At Engenho Santo Tomás, the Casa Grande dominated the lan
dscape like a bulwark against change. Five generations of Cavalcantis had controlled the plantation from this grand old mansion built by Bartolomeu Rodrigues Cavalcanti in 1751. The present senhor de engenho, Rodrigo Alves Cavalcanti, a great-great-grandson of Bartolomeu, was progressive enough to have been one of the first Pernambucans to install steam turbines in his mill, but if he saw the slightest threat to his dominion, Rodrigo Cavalcanti would dig in his silver-spurred boots.
Late one January afternoon in 1885, on the deep veranda in front of the Casa Grande, Rodrigo was engaged in conversation with his brother, Fábio Alves, and his own son, Celso, who was nineteen.
Rodrigo was fifty-two, four years older than Fábio, the difference in age accentuated by their appearances.
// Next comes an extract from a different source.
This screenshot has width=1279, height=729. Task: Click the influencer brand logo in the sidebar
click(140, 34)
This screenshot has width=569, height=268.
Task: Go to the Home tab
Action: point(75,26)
Rodrigo was of middle height, bronzed and athletic-looking, with a round face and alert green eyes; his dark brown hair was thinning, but more than compensated for by bristling side-whiskers, flowing mustache, and a heavy beard.
Dr. Fábio was the same height as his brother but much thinner. He had the same intelligent green eyes, but compassion shone in them. His small beard and modest mustache were in marked contrast to Rodrigo’s hirsute splendor. His clothes were the latest London fashion, but he was no dandy and he seemed slightly disheveled. There was an aura of impatience about him, a sense of urgency.
Fábio had been on the platform in the Teatro Santa Isabel that Sunday in November, as a member of Joaquim Nabuco’s election committee. A personal friend of Nabuco, who often visited Fábio’s home near the Passagem do Madalena — a bridge across the Rio Capibaribe in Boa Vista, a suburb of Recife — Fábio shared Nabuco’s belief that Brazil would not take its place among the community of free nations until the day slavery ended.
And, like Nabuco, with whom he had often discussed this subject, Fábio saw abolition as only the beginning of the struggle. To this day, he was haunted by the memory of the Paraguayan boys slaughtered at Acosta Ñu during the great war. And six years ago, here in northeast Brazil, Fábio for the second time in his life witnessed an immense human tragedy: For eight months he worked with other doctors at Fortaleza, Ceará, among the tens of thousands who had fled the drought in the interior. The refugee camps were a hecatomb; 15,390 souls were carried out to trenches during one month alone. The seca was a calamity of nature, but the improvidence, ignorance, filth, and abject poverty of the stricken people stampeding to the coast — Fábio saw this as the work of man.